My son found some wine bottles that had about the right shape when stacked neck to neck, but the necks are about 2 inches too long, so the problem is how to cut the bottles down to size and get them exactly correct.

  Here is what we came up with:

We have a milling machine, and it's just glass, right. *:thinking:*  First mount the MDF backing plate on the mill

*

*

Mill a pocket 0.125 deep to locate the bottle base.  Vacuum up the MDF dust as it’s cutting

*

*


Pocketing the hole for the plywood bottle hold down.  This one had to manually vacuumed because of the next operation.  Just a couple of deck screws securing the plywood to the MDF base for this operation.  20 IPM, 0.25 DOC, and 3500 RPM.  Straight flute, ½ inch carbide router bit.
*

*

Plunge milling the mounting holes 1 ½ inches deep, using the router bit.  The vacuum head would not clear for this operation.

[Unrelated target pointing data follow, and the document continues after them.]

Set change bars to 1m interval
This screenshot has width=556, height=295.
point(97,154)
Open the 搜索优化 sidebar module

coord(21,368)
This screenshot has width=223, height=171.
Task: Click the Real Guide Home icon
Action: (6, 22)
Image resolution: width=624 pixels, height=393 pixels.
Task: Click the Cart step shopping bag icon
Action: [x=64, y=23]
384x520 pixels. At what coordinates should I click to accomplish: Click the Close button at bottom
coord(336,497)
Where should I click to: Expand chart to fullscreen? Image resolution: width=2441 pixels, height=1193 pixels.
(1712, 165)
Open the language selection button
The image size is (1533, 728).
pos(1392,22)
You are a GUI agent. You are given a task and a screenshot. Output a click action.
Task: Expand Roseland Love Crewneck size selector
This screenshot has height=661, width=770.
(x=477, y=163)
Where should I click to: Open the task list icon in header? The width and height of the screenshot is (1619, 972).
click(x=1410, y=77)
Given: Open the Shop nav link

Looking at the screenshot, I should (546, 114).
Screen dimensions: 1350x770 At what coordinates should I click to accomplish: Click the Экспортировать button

I had already set Y-axis to zero on the center of the T-slot, so no danger of milling into the table.*:bitingnails:
	

		
			
		

		
	


*

The completed bottle holding fixture*

*

To get tool clearance we had to shorten the bottle neck a bit, so we scored the neck about ¼ inch long with a diamond wheel in the Dremel, and just popped it with a steel rod to knock it off. **We got lucky, it didn’t shatter and broke about where it was suppose to. *hew:  *The real challenge was trying to figure out where the center was in a out of round bottle neck.
*


*The HF air die grinder mounted in the endmill holder.http://www.hobby-machinist.com/show...ill-Spindle?highlight=50,000+rpm+mill+spindleThe diamond is the 5 for $5 HF wheels. It worked great, as well as the $17 Dremel wheels.*

*

The blast shield, ¼ inch Lexan.
*


*We ran a profile routine to make the cut, using a 0.004 stepover.  The tool was never working hard, and the wheel was like new after cutting two bottles.  Feed was 10 IPM, and the wheel was spinning at maybe 30,000 RPM or so.  At about 90% through the cut, the piece popped off and we let it finish to polish the top, and take off a couple of high spots.  Mist coolant is WD-40.  This also kept it wet so there was no glass dust flying around.  It took about 20 minutes to make the cut.*


* 

Setting up to do the bottle pocket in the top and bottom base.  I love my laser edge/center finder for non-critical work.  It’s good to +/- a couple of thou.

*

*

Just to illustrate the hold down for this operation.  A deck screw in each side ‘’clamp’’ is enough to hold the part.
*



*Pocketing 1/8 deep for the bottle base.  20 IPM, 0.125 DOC, 3500 RPM, 0.200 stepover*


*


Turning the acrylic plug to go between the bottles.  This will be siliconed in place on final assembly.  There is a tapered hole through the center for that sand to run through.  This will be a fully functional hourglass, complete with Wizard of Oz red sand.  I haven’t heard yet what the time specification is so we made the hole a bit small, and can adjust it later.

*

*

The plug installed. And yes, the necks have different ID’s so that step is not the camera angle.

*



*Stacked bottles, about 15 inches high*


*

And the finished product, almost.  Still needs a little paint

*


----------



## 12bolts (Nov 10, 2014)

nice work Jim,
Bit overboard for a school production though. The PET bottles would have been fine.

cheers Phil


----------



## JimDawson (Nov 10, 2014)

12bolts said:


> nice work Jim,
> Bit overboard for a school production though. The PET bottles would have been fine.
> 
> cheers Phil



YOU tell that to the drama instructor.  She's the one with the green face :rofl:


----------



## MikeWi (Nov 10, 2014)

JimDawson said:


> YOU tell that to the drama instructor.  She's the one with the green face :rofl:


You can bet I would have! She was waaaay out of line.  Should make it herself if she didn't like the original.  Maybe she had some idea of what his dad could do?


----------



## Flammable_Solid (Nov 10, 2014)

Very nice work!

Just send the Wicked Witch the bill for all of the machining at $200 an hour, sit back, and watch the fireworks.


----------



## Flammable_Solid (Nov 10, 2014)

Or constantly remind her of who owns the hourglass. 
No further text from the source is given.